Panitia Nobel juga berpendapat, ”Hasil karya mereka telah mentransformasikan ilmu sosial jauh melampaui batas-batas ekonomi”. Terbukti, pandangan ini punya relevansi yang kuat bagi penyelesaian konflik dan upaya menghindari pecahnya perang.

Lomba senjata

Cukup rancu mengaitkan ”Game Theory” yang dikembangkan Schelling dengan Nobel Ekonomi 2005 yang disandangnya bersama Aumann. Karena pria kelahiran Oakland, California, AS, tahun 1921 ini lebih banyak menghubungkan teorinya tadi dengan upaya mengatasi Perang Dingin seperti keamanan dunia ataupun lomba senjata.

Doktor ekonomi dari Harvard University di Cambrigde, Massachussets, AS, ini dalam hidupnya memang banyak studi berkaitan dengan perundingan dan konflik. Semua ini diperlukan dalam diplomasi, strategi, dan kontrol senjata. Latar belakang ini, menyebabkan Schelling bergabung pada Marshall Plan, program bantuan pasca-Perang Dunia II yang disiapkan AS guna membangun kembali Eropa.

Dari Eropa, Schelling menjadi staf Gedung Putih tahun 1950-an. Tahun 1958 dia kembali mengajar di Harvard University dan melewatkan sebagian besar kariernya di sana. Kini pada usia 84 tahun, Schelling masih aktif mengajar di Maryland University.

Salah satu bukunya, The Strategy of Conflict tahun 1960 yang menjadi dasar dari pandangannya soal ”Game Theory”, Schelling menjelaskan jalan keluar strategis seperti melakukan konsesi jalan pintas guna meraih keuntungan jangka panjang. Tak ubahnya, mengalah mundur satu langkah untuk dapat menerobos maju lima atau enam langkah.

”Saya hanya mempelajari kerja sama dan konflik.
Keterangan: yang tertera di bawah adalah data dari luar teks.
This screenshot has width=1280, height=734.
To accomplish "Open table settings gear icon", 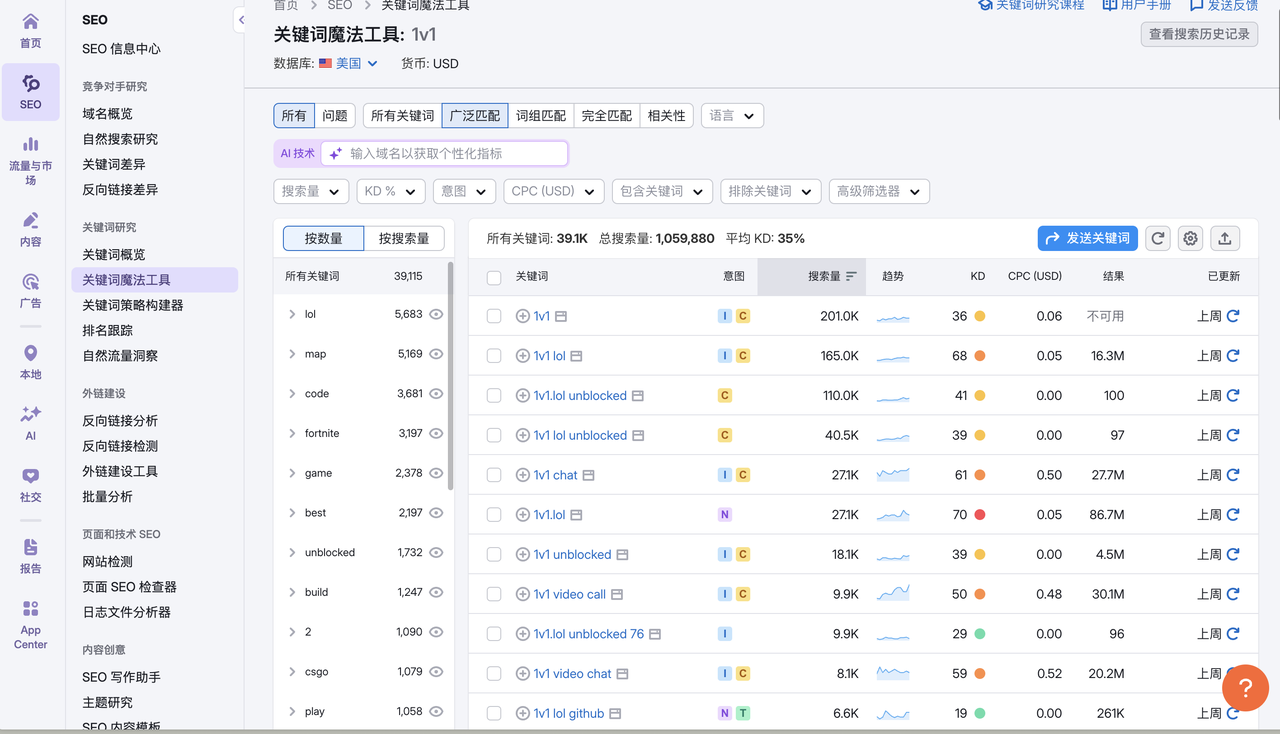I will (1190, 238).
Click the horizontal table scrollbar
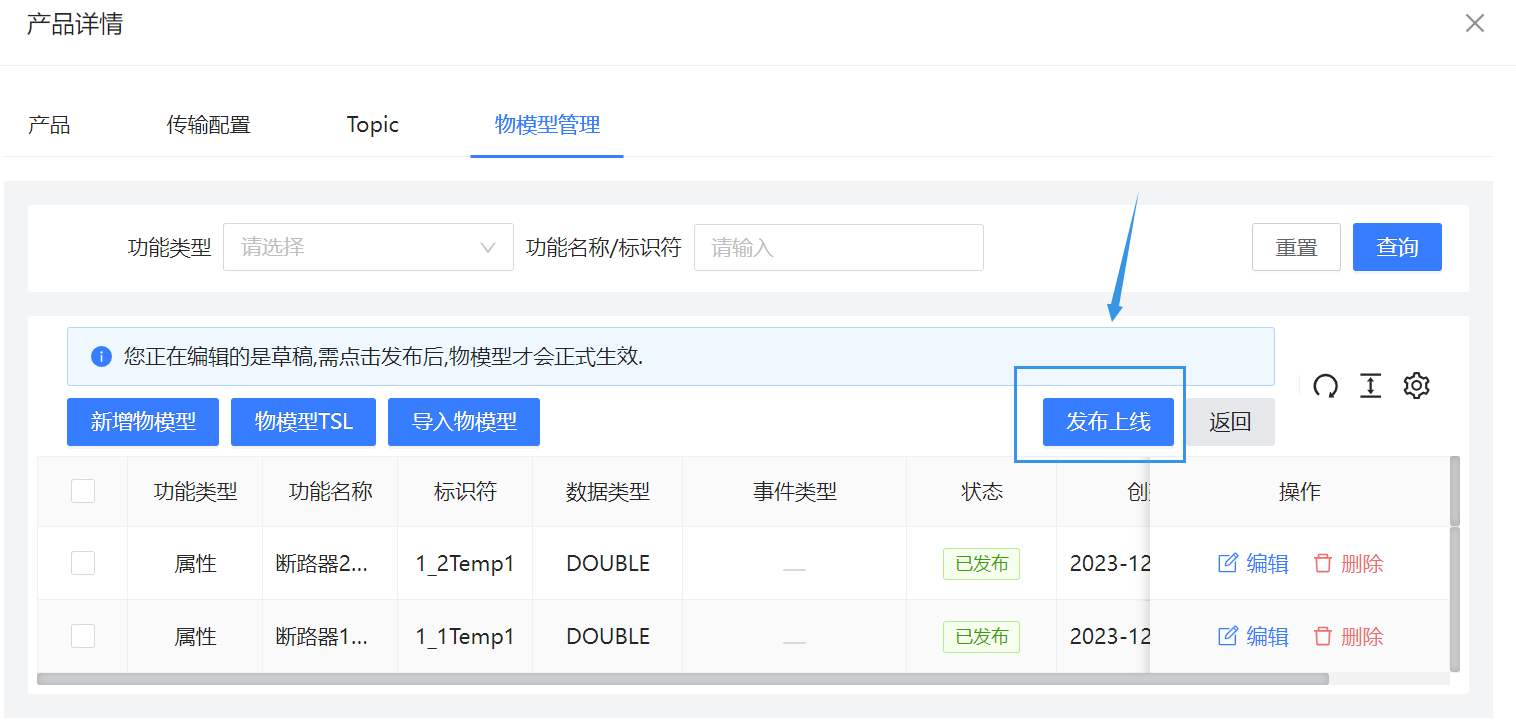 click(682, 679)
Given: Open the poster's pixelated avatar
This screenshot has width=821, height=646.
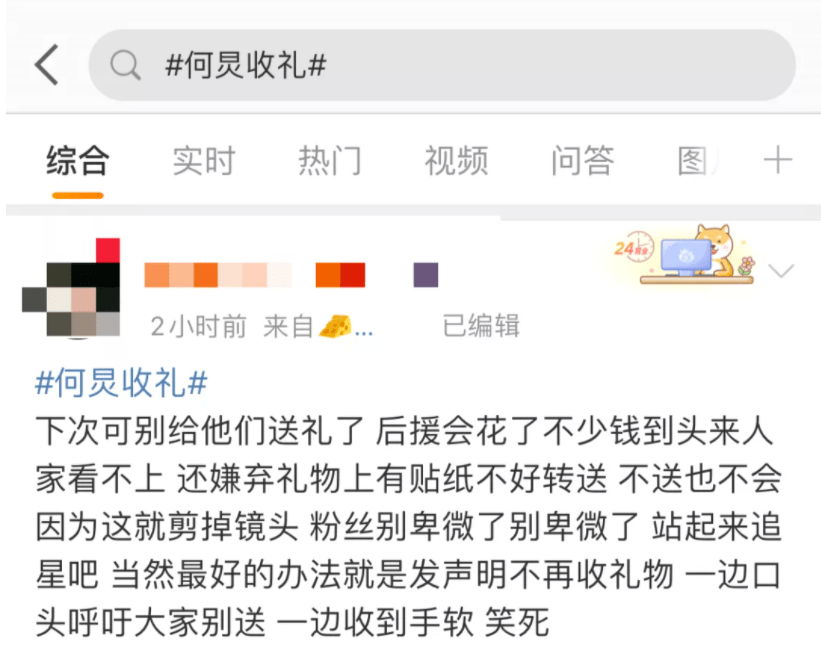Looking at the screenshot, I should tap(71, 287).
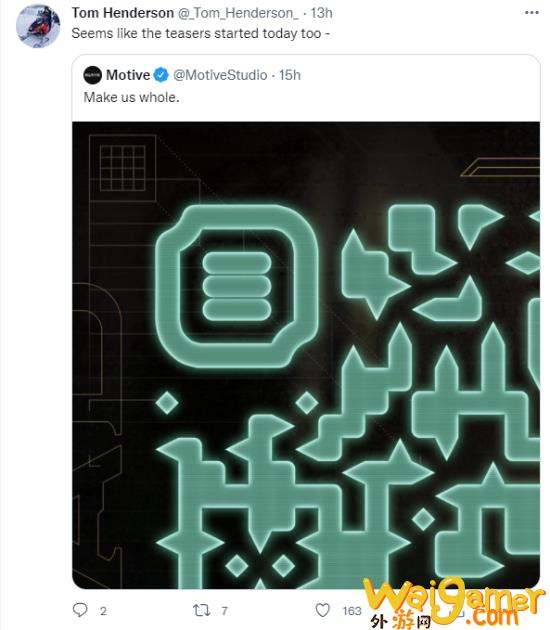The width and height of the screenshot is (550, 630).
Task: Click the Motive round avatar logo
Action: (x=92, y=75)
Saya tidak mendalam soal ’Game Theory’. Saya tidak serius menekuninya sebagaimana yang saya lakukan pada ekonomi,” ujar Schelling merendah. Meski demikian, dia mengaku gembira karena pekerjaannya diakui.

Formulasi ringkas

Apabila Schelling merasa kurang mendalam dalam ”Game Theory”, Aumann yang melengkapinya. Doktor matematika murni dari Massachusetts Institute of Technology (MIT) tahun 1955 ini mulai tertarik pada ”Game Theory” begitu bergabung dalam sebuah konsultan riset.

Lantas muncullah analisis yang dikenal dengan infinitely repeated games, permainan yang terus berulang-ulang yang membantu memahami mengapa sejumlah orang atau masyarakat lebih senang bekerja sama di antara mereka, sekalipun pada awal ada saling curiga di antara mereka.

Dengan memasukkan sejumlah perangkat matematika, Aumann membuat konsep dan hipotesis ”Game Theory”, suatu formulasi dan konklusi yang ringkas. ”Dia bekerja di antara kelompok-kelompok yang sering berinteraksi dalam periode yang panjang (permainan yang berulang-ulang) dan memperlihatkan bahwa kerja sama damai merupakan solusi yang pantas dibanding kepentingan konflik jangka pendek,” ujar Panitia Nobel seperti dikutip Reuters dan AFP.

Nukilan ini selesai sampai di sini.